Se habló mucho, dentro y fuera de la campaña del miedo, de la amenaza a la democracia que representaba un hipotético triunfo de Javier Milei. El puntapié inicial lo dio antes de la primera vuelta un documento de intelectuales que imaginaba un polo democrático formado por Unión por la Patria y Juntos por el Cambio, que debía oponerse a La Libertad Avanza en cualquier balotaje. El grueso de la argumentación se centraba en una imaginada reivindicación de la dictadura por parte de Milei y sus candidatos, especialmente Victoria Villarruel. Se ponía en riesgo el “Pacto del ’83”, otra entente imaginada que también, oh casualidad, ponía al peronismo del lado de los buenos y lavaba su historia.
El argumento fue retomado por generaciones más jóvenes del progresismo y, durante semanas, Milei fue asociado a torturas, desapariciones, robos de bebés y Falcon verdes. Se confundió, en muchos casos deliberadamente, una narrativa distinta sobre la década del ’70 con una adhesión (o negación) del secuestro, la tortura y la muerte. No hay lugar para eso en la Argentina de 2023 y, en todo caso, la cuestión de la dictadura no está en la lista de problemas a discutir por parte de la ciudadanía.
La amenaza a la democracia venía por otro lado y, paradójicamente, era alimentada por el voto a Sergio Massa.
La amenaza a la democracia venía por otro lado y, paradójicamente, era alimentada por el voto a Sergio Massa, voto que los custodios del “Pacto del ’83” venían a alentar. En todos los discursos colectivos que circularon en las últimas semanas, protagonizados por agrupaciones de cineastas, escritores, clubes de fútbol, universidades e institutos científicos, había desaparecido totalmente la cuestión social. En todos esos casos, sus protagonistas, gente acomodada con recursos asegurados, decidía ignorar la emergencia económica, la inflación galopante y la pobreza incontrolable. María Antonieta no podría haber sido más indiferente al sufrimiento ajeno.
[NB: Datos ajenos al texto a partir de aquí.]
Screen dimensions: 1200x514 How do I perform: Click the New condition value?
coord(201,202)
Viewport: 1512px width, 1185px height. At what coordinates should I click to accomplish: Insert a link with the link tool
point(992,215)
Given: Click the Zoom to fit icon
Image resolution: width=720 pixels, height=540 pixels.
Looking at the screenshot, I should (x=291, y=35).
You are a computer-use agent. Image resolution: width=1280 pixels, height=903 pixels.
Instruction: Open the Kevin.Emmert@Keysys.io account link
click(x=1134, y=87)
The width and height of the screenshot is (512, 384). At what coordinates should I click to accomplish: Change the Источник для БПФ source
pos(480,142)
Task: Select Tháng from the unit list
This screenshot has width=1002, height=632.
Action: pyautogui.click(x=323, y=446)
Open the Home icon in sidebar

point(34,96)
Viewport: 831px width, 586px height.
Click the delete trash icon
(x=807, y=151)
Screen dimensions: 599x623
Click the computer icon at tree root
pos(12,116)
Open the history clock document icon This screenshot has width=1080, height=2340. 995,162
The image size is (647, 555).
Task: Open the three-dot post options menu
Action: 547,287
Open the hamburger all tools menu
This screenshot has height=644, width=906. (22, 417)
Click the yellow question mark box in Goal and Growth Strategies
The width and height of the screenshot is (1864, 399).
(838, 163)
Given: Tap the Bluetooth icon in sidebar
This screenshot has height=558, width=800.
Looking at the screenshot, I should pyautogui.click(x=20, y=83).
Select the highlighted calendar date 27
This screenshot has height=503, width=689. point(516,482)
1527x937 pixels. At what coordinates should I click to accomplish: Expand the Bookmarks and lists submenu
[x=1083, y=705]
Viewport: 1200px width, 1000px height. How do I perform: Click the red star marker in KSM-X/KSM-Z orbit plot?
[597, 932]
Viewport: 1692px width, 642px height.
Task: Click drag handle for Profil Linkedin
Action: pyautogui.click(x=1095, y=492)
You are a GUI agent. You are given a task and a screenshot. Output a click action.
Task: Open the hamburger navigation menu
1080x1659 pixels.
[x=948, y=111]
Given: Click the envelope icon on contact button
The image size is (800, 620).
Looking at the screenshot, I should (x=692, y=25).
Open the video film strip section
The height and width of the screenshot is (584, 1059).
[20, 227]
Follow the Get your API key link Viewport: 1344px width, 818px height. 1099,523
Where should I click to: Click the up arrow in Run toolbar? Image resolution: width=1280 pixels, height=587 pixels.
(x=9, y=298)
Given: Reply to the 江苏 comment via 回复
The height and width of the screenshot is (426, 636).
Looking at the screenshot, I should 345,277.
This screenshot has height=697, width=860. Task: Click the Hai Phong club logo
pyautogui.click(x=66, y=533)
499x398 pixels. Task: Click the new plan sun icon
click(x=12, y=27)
La amenaza real a la democracia era que el oficialismo lograra establecer un sistema de captación ideológica y dependencia económica tal que impidiera algo esencial al sistema como es la rendición de cuentas, la posibilidad de castigar mediante el voto a quien está haciendo las cosas mal, la alternancia. Si un candidato es, a la vez, ministro de Economía con resultados oprobiosos para las clases populares y estas no pueden castigarlo mediante su herramienta institucional, que es el voto, la democracia ya está vaciada.
Ahora viene otra cosa
Ese parecía el panorama luego de la primera vuelta, cuando Massa se alzó con un porcentaje sorprendentemente alto de los votantes, con la oposición fragmentada y débil, con Kicillof reeligiendo con plena comodidad, con la indiferencia en Lomas de Zamora ante evidencias obscenas de corrupción. El mayor generador de la pobreza, el ministro de Economía y candidato, mediante mecanismos muy poco democráticos como el uso de fondos públicos y la intervención en un partido ajeno para dividir a la oposición, estaba por burlar el accountability y estirar su mala praxis por cuatro años más. A ese mecanismo se sumaban las organizaciones que, vociferando defensa de la democracia, trabajaban para eternizar un sistema cuyas extrapolaciones presagiaban un modelo a la Formosa.
Si entre la tretas usadas por Massa para burlar el voto castigo estaba el de dividir a la oposición, hay que decir que la respuesta de Macri inmediatamente después de la primera vuelta, cuando la mayoría de la oposición estaba ocupada lamiéndose las heridas o buscando culpables, fue la correcta: volver a unirla, no a través de los dirigentes, sino a los votantes. Ese paso, más la incapacidad de Massa de esconder la realidad más allá de la retórica, incapacidad más expuesta en una entrevista periodística que en el debate, pusieron el límite necesario a la amenaza a la democracia más real y tangible que experimentamos estos días. Salvamos al voto castigo, la herramienta más noble e institucional que tiene la ciudadanía, salvamos la rendición de cuentas, salvamos el predominio de la realidad por sobre el relato alucinado. Lo que viene por delante es otra cosa, otra tarea, no menos complicada e ingrata.